A declaração do candidato ao Governo do Ceará, Ciro Gomes (PSDB), de que poderá apoiar Ronaldo Caiado (PSD) ou Renan Santos (Missão) na disputa pela Presidência da República repercutiu nacionalmente e provocou desconforto entre aliados do senador Flávio Bolsonaro (PL-RJ).
O sentimento, entre alguns bolsonaristas, é único: a ex-primeira-dama Michelle Bolsonaro tinha razão ao resistir à aliança do PL cearense com o tucano e defender que o partido apoiasse a candidatura do senador Eduardo Girão (Novo) ao Governo do Ceará.
DIVISÃO E SAÍDA DE MICHELE
A aliança entre PL e PSDB no Ceará foi o principal motivo do racha entre Michelle e Flávio Bolsonaro. A ex-primeira-dama sempre defendeu que o PL apoiasse a candidatura do senador Eduardo Girão (Novo) ao Governo do Ceará, em vez de firmar uma aliança com Ciro Gomes. Também manifestou apoio ao projeto de eleger Priscila Costa para o Senado.
O conflito culminou na divulgação de um vídeo em que Michelle afirmou ter sido “desrespeitada” e “maltratada” por Flávio Bolsonaro durante as negociações envolvendo o Ceará. Pouco depois, ela deixou a presidência nacional do PL Mulher, aprofundando a crise interna.
A crise no Ceará ganhou contornos nacionais e, quase dois meses depois desse episódio, o comando nacional do PL não conseguiu superar o fosso entre Michel e Flávio.

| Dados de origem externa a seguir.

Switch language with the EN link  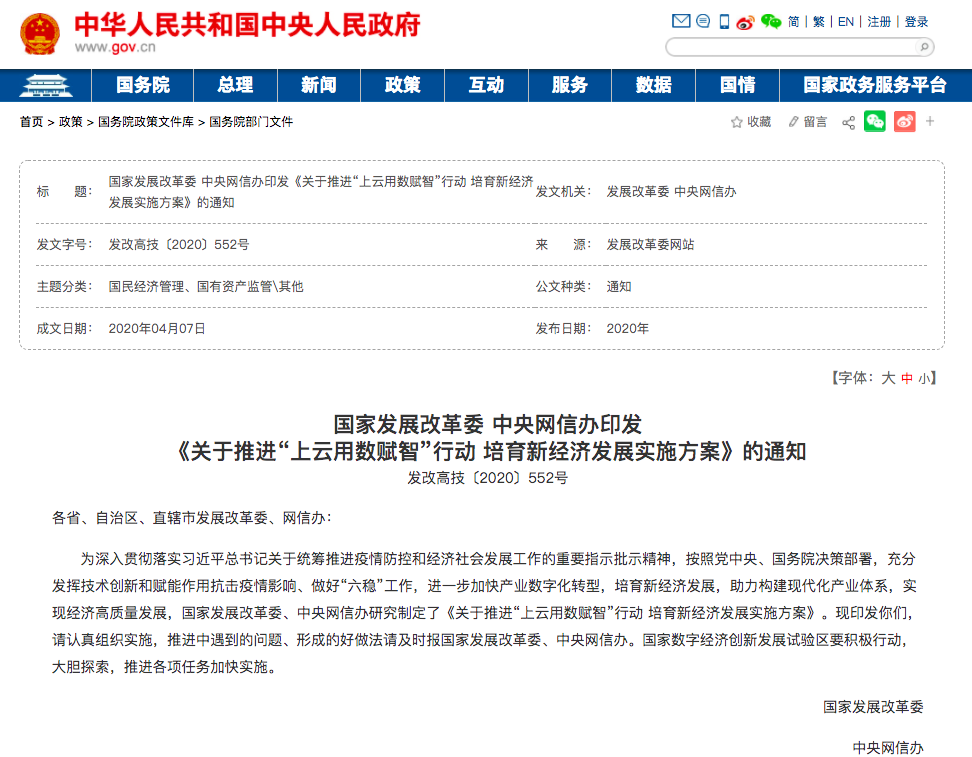846,21
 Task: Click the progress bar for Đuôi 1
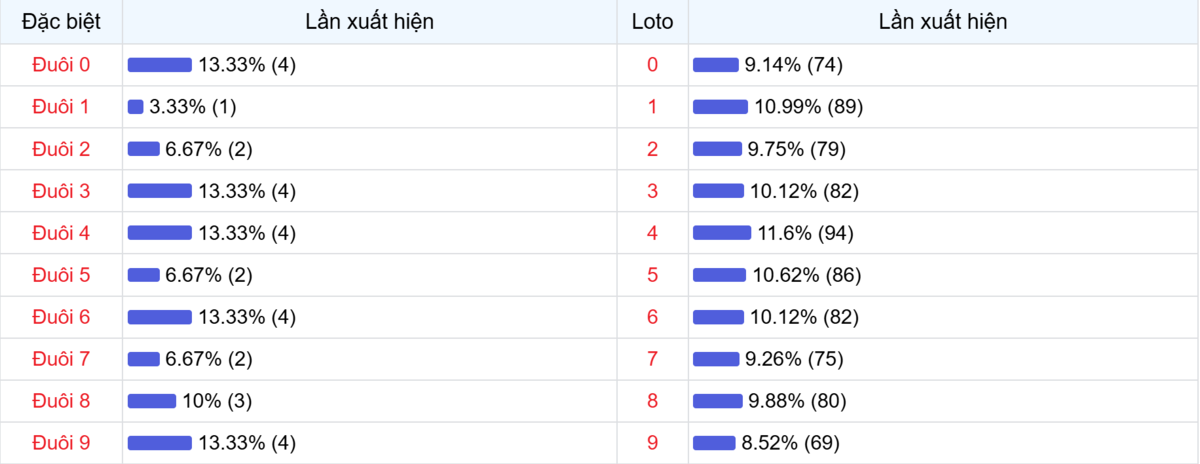(x=136, y=107)
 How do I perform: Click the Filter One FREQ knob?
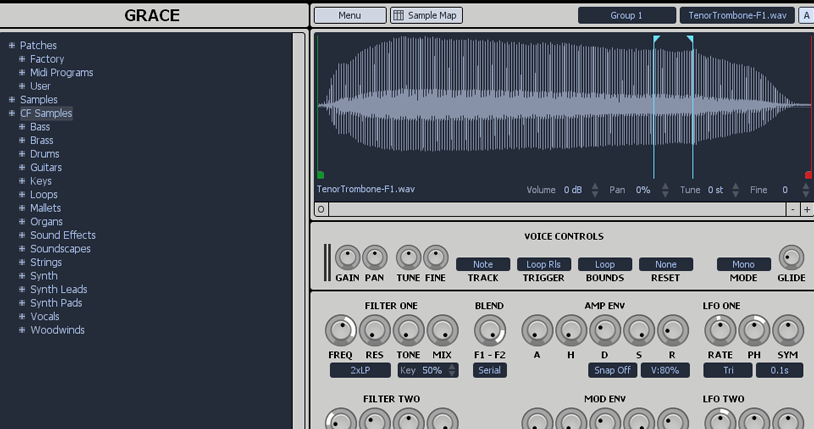click(340, 330)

Mesmo diante das resistências, prevaleceu a estratégia do diretório estadual do PL. Pelo acordo firmado, o partido apoia a candidatura de Ciro Gomes ao Governo do Estado, enquanto o PSDB integra a aliança que lançou o deputado estadual Alcides Fernandes (PL) como candidato ao Senado.
Agora, a sinalização de apoio de Ciro a presidenciáveis fora do campo bolsonarista provoca polêmica. O debate entre aliados de Jair Bolsonaro fortaleceu, entre parte desse grupo, a avaliação de que Michelle Bolsonaro antecipou um problema que volta a gerar desconforto na aliança construída no Ceará.